Neurosurgeon appointment and surgery info

We met with Leah's neurosurgeon, Dr. Ian Heger, on March 10. It was this appt. that we brought Leah's cat scan with us. He viewed her scan before meeting with us. The good news is that it was confirmed that Leah only has ONE suture fused! This is a huge blessing as there are more issues when more than one suture is closed. He also told us that Leah's brain was "perfect." In other words she has no intracranial pressure and his opinion was that she looked great in that capacity!

Dr. Heger has been doing this surgery for awhile now and seemed very confident and skilled. We had many questions for him about the surgery. One thing that was a huge source of comfort is that Leah will be operated on by a "craniofacial team" which means that they work together on a regular basis. Her team will consist of her 2 surgeons (Dr. Heger, pediatric neurosurgeon and Dr. Stelnicki, pediatric plastic surgeon), a pediatric anesthesiologist, pediatric nurses etc. Dr. Heger and Dr. Stelnicki have been performing surgery together for 5 years and we have been told that there are many, many benefits to having a craniofacial team! They are like a well-oiled machine and all know what they are doing and what to expect. We are grateful our pediatrician led us to the right surgeons and that Leah will have the benefit of a craniofacial team. Some babies and families have to fly hundreds or thousands of miles away for the right specialists.

Leah's surgery will last 4-5 hours. The first 1.5 hrs are surgery prep...putting her under, etc. Then they will perform the operation which entails making 2 small incisions on each side of her forehead. They will then use an "endoscope" to see what they are doing as they cut or release the fused suture. They will then reshape her skull bones using special tools and will doing a lot of work reconstructing her forehead and eye socket.

The nurse will be making phone calls to us while we are in the waiting room and give as hourly updates. And we will be able to see Leah about 45 minutes after surgery is completed. She will spend the first 24 hrs in the pediatric intensive care unit. They said it is very likely she will need a blood transfusion.

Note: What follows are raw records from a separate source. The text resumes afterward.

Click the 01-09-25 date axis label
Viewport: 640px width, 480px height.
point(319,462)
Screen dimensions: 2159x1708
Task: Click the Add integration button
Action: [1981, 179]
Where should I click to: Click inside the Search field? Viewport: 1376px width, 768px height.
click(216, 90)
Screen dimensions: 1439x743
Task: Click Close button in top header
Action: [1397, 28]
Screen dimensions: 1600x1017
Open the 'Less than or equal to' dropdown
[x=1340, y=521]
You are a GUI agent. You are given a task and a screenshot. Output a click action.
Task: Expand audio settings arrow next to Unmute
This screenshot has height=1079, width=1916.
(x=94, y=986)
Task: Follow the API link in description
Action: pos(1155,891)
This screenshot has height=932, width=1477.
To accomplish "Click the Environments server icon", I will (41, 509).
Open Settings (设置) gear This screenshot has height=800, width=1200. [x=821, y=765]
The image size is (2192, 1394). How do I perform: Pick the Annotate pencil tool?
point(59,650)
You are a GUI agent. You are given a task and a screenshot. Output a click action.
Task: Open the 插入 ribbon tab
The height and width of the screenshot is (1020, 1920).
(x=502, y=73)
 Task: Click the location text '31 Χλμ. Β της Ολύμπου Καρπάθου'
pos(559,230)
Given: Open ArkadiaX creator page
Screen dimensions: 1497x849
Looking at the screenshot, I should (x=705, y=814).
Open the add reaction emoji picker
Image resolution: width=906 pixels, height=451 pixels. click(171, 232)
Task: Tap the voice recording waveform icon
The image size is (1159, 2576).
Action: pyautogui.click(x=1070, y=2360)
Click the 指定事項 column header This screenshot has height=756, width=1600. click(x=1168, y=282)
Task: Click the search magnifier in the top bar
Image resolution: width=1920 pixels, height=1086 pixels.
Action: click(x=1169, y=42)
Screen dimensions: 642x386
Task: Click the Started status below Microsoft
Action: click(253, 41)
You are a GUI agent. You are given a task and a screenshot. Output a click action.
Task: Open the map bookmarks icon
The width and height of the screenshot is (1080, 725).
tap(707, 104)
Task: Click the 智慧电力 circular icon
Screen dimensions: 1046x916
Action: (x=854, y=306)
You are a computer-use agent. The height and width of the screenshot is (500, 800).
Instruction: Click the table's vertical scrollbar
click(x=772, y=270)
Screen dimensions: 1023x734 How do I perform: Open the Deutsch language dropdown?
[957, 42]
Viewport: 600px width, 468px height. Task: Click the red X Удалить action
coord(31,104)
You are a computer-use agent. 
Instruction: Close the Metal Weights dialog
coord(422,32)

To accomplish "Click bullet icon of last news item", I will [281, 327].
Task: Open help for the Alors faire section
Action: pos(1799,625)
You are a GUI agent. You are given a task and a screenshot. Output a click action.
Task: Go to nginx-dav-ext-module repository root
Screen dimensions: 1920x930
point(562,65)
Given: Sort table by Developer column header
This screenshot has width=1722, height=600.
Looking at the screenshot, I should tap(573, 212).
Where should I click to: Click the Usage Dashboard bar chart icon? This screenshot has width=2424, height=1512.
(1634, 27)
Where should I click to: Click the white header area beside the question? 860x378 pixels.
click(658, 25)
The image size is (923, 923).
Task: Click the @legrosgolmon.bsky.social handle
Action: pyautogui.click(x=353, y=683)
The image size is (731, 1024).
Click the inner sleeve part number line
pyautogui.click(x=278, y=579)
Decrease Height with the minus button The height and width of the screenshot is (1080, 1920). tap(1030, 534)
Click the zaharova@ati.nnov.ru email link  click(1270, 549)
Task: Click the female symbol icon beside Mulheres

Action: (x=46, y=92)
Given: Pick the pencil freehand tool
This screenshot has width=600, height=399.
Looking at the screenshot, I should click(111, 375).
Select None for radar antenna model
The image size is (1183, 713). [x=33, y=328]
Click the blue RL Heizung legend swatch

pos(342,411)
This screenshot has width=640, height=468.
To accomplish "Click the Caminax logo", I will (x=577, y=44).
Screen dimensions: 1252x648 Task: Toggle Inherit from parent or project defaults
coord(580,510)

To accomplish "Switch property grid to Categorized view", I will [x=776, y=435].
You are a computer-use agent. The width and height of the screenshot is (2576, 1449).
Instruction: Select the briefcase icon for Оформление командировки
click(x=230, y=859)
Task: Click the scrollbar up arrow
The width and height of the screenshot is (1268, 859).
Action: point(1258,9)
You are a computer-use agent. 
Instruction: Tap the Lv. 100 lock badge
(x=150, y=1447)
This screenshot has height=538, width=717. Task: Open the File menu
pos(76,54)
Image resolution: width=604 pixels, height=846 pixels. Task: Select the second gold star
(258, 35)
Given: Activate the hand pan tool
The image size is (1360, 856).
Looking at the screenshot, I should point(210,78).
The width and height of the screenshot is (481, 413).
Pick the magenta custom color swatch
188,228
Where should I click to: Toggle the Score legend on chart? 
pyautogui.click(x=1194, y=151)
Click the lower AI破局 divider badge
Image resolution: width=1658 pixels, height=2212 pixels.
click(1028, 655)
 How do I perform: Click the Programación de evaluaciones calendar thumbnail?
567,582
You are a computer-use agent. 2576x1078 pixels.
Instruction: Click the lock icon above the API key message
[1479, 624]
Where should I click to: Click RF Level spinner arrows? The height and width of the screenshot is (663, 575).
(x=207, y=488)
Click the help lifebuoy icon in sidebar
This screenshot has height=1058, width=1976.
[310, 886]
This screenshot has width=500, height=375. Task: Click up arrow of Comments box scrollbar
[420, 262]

Leah will be in the hospital for 4-5 days after her surgery. We will be staying with her and have free lodging at the "Conine Clubhouse (listed in link section)." She will be on morphine for the first 24 hours post-op and then gradually weaned to tylenol. We are told that there will be substantial swelling after the surgery and her eyes may very well swell shut for a couple days. It is all very scary but we have met very reassuring "cranio" parents online whose babies have already had the surgery and come through fine. We are spending these next 3.5 weeks with equal amounts of anticipation and dread. We dread what they are doing to her but at the same time we are anxious to get to the "other side" of the operation.

Leah will then be fitted with a molding band or helmet that she will have to wear for 23 hours out of everyday. We are told that she will be in this helmet for 3-6 months to help mold her head as it continues to grow. We were blessed to find out that our health insurance will cover the costs of these helmets (about $3,000 each and she would need 2-3 as her head will continue to grow); but only because Leah's condition is associated with a surgery and it is considered part of her treatment. This is a huge blessing since Leah's surgery is going to be a huge out of pocket expense for us! Though we have health insurance we have a very high deductible to meet and then still have to pay the remaining 20% of the surgery, hospital and all related costs. And since we are still paying on the medical bills for her birth the timing couldn't be worse. Prayer in this area would be greatly appreciated!

Despite all the stress we are under right now we are still managing to find JOY in the journey! God has used this situation to bring our family closer than ever before. Things of little importance quickly fade to the background as we cling to what is important in life....our faith, our family and our friends! While Leah's deformity was certainly a surprise to us, we know that nothing is a surprise to God...He knows all and He made her just the way she is. She is in His hands and we trust Him completely!